LanguageMexican Spanish
Language codees-MX
Categoryresource
Statusavailable
Typecorpora
Year2019

Computational Paralinguistics involves analyzing the expressions of users to obtain information about individual characteristics and different mental states. To date, most research on paralinguistic information has targeted primarily adult speech and, to a lesser extent, child speech, even though children are potential beneficiaries of computers with speech-based interfaces (e.g., for educational applications and entertainment purposes). Current children’s speech corpora have been designed primarily for tasks not related to paralinguistic analysis, such as speech recognition or the study of acoustic properties. Few of these corpora contain genuine interactions that comprise annotations of paralinguistic phenomena. Therefore, to create new emotional models that help develop more advanced speech-based interactive systems or models designed for children, new corpora of child-computer interactions that complement the existing corpora are needed.

To contribute to the analysis of paralinguistic information in children’s speech we created the IESC-Child. This corpus consists of 2,093 minutes of audio recordings (34.88 hours) divided into 19,283 speech segments of the interactions of 174 children (both sexes) between the ages of 6 and 11 years who are speaking in Mexican Spanish. The recordings were manually segmented and transcribed by seven human annotators. The native language of each annotator was Spanish. IESC-Child contains two types of paralinguistic information labels: emotions (anger, disgust, fear, happiness, sadness, and surprise) and attitudes (confident, uncertain, apathetic and enthusiastic). For the sake of simplicity, we obtained the final classes for the two labeling categories by plurality vote across all the annotators.

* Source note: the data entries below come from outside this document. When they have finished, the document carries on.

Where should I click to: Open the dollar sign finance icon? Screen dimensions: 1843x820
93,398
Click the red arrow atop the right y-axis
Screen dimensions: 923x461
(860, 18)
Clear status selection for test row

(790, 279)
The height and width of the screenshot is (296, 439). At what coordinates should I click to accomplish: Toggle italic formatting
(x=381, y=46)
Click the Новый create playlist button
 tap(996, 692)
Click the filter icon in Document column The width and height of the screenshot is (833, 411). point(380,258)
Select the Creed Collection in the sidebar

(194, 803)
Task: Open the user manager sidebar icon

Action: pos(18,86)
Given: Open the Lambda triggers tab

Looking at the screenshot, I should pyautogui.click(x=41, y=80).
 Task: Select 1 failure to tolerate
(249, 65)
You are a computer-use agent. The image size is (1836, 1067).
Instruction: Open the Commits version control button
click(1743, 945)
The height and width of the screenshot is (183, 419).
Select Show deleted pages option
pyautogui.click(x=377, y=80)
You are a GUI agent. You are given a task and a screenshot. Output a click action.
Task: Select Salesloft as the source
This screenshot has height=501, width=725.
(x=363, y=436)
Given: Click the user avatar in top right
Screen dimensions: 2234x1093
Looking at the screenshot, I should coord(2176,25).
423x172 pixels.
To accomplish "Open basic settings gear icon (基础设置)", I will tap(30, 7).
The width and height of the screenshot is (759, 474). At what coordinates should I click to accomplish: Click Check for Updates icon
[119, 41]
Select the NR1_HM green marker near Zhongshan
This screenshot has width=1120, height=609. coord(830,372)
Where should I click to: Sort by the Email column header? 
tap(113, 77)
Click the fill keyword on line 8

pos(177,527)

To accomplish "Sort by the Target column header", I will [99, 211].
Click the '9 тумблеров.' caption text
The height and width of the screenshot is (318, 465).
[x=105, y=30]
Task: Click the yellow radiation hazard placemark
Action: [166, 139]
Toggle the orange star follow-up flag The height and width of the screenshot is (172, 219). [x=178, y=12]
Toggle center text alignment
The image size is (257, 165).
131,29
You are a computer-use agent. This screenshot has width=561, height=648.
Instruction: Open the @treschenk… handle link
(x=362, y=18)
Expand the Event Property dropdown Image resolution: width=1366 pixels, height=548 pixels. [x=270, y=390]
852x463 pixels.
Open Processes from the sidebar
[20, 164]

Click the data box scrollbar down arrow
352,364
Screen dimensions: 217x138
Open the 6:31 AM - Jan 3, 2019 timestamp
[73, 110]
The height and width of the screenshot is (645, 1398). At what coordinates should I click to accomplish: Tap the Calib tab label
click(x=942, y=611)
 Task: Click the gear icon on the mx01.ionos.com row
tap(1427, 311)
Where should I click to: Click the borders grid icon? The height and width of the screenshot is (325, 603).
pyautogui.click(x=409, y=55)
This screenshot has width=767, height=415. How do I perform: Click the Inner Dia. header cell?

To produce different affective reactions in the participants, we used a Wizard of Oz (WoZ) scenario where children participated in interactive sessions with two Lego Mindstorms behaving either collaboratively or noncollaboratively. This corpus can facilitate the study of affective reactions in speech communication during child-computer interaction in Spanish and the creation of models for the recognition of acoustic paralinguistic information. The Interactive Emotional Children’s Speech Corpus (IESC-Child) can be a valuable resource for researchers given that offers some advantages over currently available databases such as its size, naturalness, and the type of information annotated. IESC-Child is publicly available for further analysis of the collected data and further research.